[REQUIRED ACTION]:
When you respond, write out each entry exactly as it stands.
/---
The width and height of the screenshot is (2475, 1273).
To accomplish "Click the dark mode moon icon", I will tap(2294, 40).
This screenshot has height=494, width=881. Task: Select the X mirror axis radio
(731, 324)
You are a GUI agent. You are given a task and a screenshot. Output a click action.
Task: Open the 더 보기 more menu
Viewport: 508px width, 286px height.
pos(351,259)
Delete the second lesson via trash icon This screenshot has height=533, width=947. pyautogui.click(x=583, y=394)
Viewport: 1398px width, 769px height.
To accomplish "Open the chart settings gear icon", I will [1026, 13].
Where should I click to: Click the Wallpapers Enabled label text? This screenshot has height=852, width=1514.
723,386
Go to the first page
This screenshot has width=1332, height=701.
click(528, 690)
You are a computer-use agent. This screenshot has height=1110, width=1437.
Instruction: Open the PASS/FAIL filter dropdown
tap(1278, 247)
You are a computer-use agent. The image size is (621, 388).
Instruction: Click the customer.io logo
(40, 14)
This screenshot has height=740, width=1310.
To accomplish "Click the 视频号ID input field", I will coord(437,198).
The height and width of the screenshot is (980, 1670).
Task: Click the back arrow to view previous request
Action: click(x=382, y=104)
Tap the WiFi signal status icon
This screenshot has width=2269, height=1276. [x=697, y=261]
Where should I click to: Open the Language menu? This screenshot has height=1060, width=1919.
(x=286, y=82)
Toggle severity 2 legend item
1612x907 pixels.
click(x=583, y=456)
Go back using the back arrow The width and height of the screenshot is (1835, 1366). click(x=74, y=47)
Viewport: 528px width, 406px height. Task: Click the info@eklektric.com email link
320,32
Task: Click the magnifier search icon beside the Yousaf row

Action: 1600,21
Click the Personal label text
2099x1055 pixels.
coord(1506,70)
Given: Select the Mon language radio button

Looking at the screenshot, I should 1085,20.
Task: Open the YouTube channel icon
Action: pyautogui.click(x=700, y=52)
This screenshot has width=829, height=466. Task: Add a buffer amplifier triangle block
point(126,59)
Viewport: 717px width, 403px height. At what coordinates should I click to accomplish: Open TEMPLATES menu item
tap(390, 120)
\---
[FINISHED EXERCISE]:
The width and height of the screenshot is (2475, 1273).
To accomplish "Click the dark mode moon icon", I will tap(2294, 40).
This screenshot has height=494, width=881. Task: Select the X mirror axis radio
(731, 324)
You are a GUI agent. You are given a task and a screenshot. Output a click action.
Task: Open the 더 보기 more menu
Viewport: 508px width, 286px height.
pos(351,259)
Delete the second lesson via trash icon This screenshot has height=533, width=947. pyautogui.click(x=583, y=394)
Viewport: 1398px width, 769px height.
To accomplish "Open the chart settings gear icon", I will [1026, 13].
Where should I click to: Click the Wallpapers Enabled label text? This screenshot has height=852, width=1514.
723,386
Go to the first page
This screenshot has width=1332, height=701.
click(528, 690)
You are a computer-use agent. This screenshot has height=1110, width=1437.
Instruction: Open the PASS/FAIL filter dropdown
tap(1278, 247)
You are a computer-use agent. The image size is (621, 388).
Instruction: Click the customer.io logo
(40, 14)
This screenshot has height=740, width=1310.
To accomplish "Click the 视频号ID input field", I will coord(437,198).
The height and width of the screenshot is (980, 1670).
Task: Click the back arrow to view previous request
Action: click(x=382, y=104)
Tap the WiFi signal status icon
This screenshot has width=2269, height=1276. [x=697, y=261]
Where should I click to: Open the Language menu? This screenshot has height=1060, width=1919.
(x=286, y=82)
Toggle severity 2 legend item
1612x907 pixels.
click(x=583, y=456)
Go back using the back arrow The width and height of the screenshot is (1835, 1366). click(x=74, y=47)
Viewport: 528px width, 406px height. Task: Click the info@eklektric.com email link
320,32
Task: Click the magnifier search icon beside the Yousaf row

Action: 1600,21
Click the Personal label text
2099x1055 pixels.
coord(1506,70)
Given: Select the Mon language radio button

Looking at the screenshot, I should 1085,20.
Task: Open the YouTube channel icon
Action: pyautogui.click(x=700, y=52)
This screenshot has width=829, height=466. Task: Add a buffer amplifier triangle block
point(126,59)
Viewport: 717px width, 403px height. At what coordinates should I click to accomplish: Open TEMPLATES menu item
tap(390, 120)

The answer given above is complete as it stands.